This skill transcribes audio files to text using OpenAI Whisper models. It supports common audio formats, automatic language detection for 90+ languages, optional timestamps, multiple model sizes, and text or JSON output. It is optimized for practical transcription workflows with speed/accuracy trade-offs across model sizes.

How this skill works

You provide an audio file and target output path; the skill runs a selected Whisper model to produce a transcript.

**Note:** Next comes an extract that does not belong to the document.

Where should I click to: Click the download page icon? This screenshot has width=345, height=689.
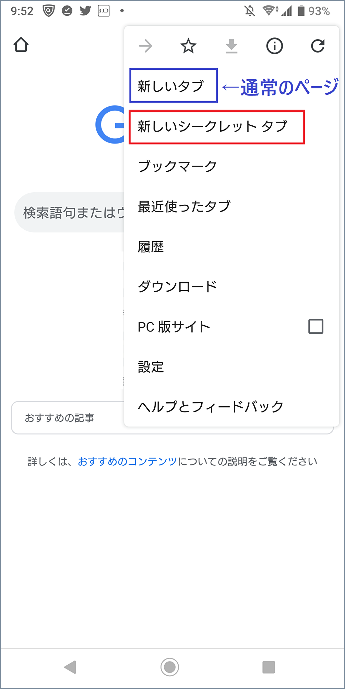[x=231, y=46]

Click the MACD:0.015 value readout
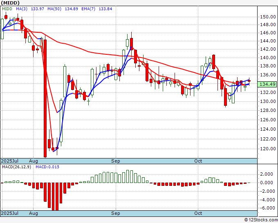tap(47, 167)
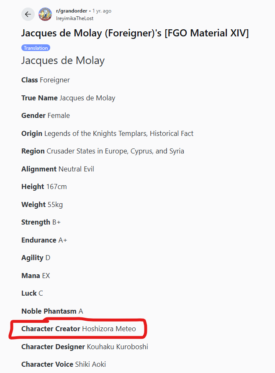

Options let you choose model size (tiny to large), force or auto-detect language, include word- or segment-level timestamps, and export plain text or structured JSON with metadata. FFmpeg is used to preprocess and normalize audio so many file types are accepted.

When to use it

Transcribing interviews, meetings, podcasts, or lectures into text.
Generating captions or subtitles with optional timestamps for video content.
Quickly transcribing short voice notes or long multi-hour recordings depending on model choice.
Processing multilingual audio where automatic language detection is helpful.
Converting audio archives into searchable text for indexing or compliance.

Best practices

Choose model size based on trade-off: tiny/base for speed and low memory, medium/large for best accuracy on noisy or complex audio.
Preprocess noisy recordings with noise reduction and ensure consistent sampling rate via FFmpeg for better accuracy.
Specify language when known to improve transcription quality and reduce mis-detections.
Use timestamps when you need alignment for subtitles or highlight extraction; omit them for faster, smaller outputs.
Export JSON when downstream tooling needs structured segments, speaker labels, or timing metadata.

Example use cases

Produce meeting minutes from a recorded team call with medium model and timestamps for quick reference.
Create subtitles for a multilingual webinar using automatic language detection and JSON export for editing.
Batch-transcribe a podcast series using the small model for cost/speed balance and plain text output for publishing.
Index archived customer support calls by transcribing audio into searchable text for QA and training.
Transcribe voice memos on mobile devices with tiny or base model for near-real-time feedback.

FAQ

What audio formats are supported?

Most formats are supported (MP3, WAV, M4A, FLAC, OGG, AAC, WMA) because FFmpeg is used to decode and normalize audio.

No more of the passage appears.